Objectives Obesity is a global epidemic and complex disease associated with an expansion of white adipose tissue (WAT). Obesity is accompanied by chronic low-grade inflammation, characterized by elevated levels of secreted pro-inflammatory cytokines and M1 macrophage infiltration into WAT. Eicosapentaenoic acid (EPA), a long-chain omega-3 polyunsaturated fatty acid, has been reported to have anti-obesity and anti-inflammatory properties. Moreover, we previously showed that EPA dose-dependently improved glucose intolerance, and inflammation in diet-induced obese mice.

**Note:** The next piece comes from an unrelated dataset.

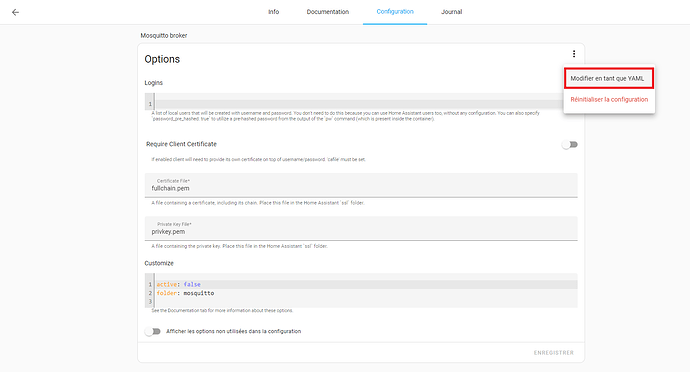Click inside the Logins code editor

point(359,101)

The objective of this study is to further determine mechanisms underlying these metabolic protective effects of EPA in epididymal WAT (e-WAT). Methods Male B6 mice were fed a HF diet (45% kcal fat) or a HF diet supplemented with 9, 18, or 36 g/kg of EPA-enriched fish oil (EPA 9, 18 or 36) for 14 weeks. We performed histological assessments in eWAT to determine adipocyte size; and measure macrophage infiltration by immunohistochemistry using galectin-3. RNA was isolated from eWAT for RNA sequencing and gene expression analyses. Data were analyzed using GraphPad Prism software. Results EPA36-fed mice had significantly lower body weight and fat percentage, compared to HF (P < 0.05). In addition, EPA18 and 36 significantly decreased weight of e-WAT (P < 0.05) and increased glucose clearance compared to HF (P < 0.05). Moreover, all EPA doses had smaller adipocytes (P < 0.05). Compared to HF, EPA18 and 36 significantly reduced macrophage infiltration in e-7.43 fold, respectively. Consistent with these changes, EPA18 and 36 reduced the mRNA levels of HF-induced inflammatory markers, including arachidonate 5-lipoxygenase (Alox5) and leukotriene B4 receptor (Ltb4r) compared to HF (P < 0.05). RNA Seq analyses revealed that EPA18 attenuated HF-induced inflammation in part by up-regulating cyclic AMP (cAMP)-dependent protein kinase A (PKA) signaling pathways and down-regulating triggering receptor expressed on myeloid cells 1 (TREM1) signaling. Conclusions EPA dose-dependently ameliorated HF-induced obesity and inflammation by reducing adipocyte size and macrophage infiltration and modulating pro- and anti-inflammatory pathways in e-WAT. These effects were achieved at human equivalent doses, that are currently prescribed for reducing triglycerides. Funding Sources USDA NIFA NIH.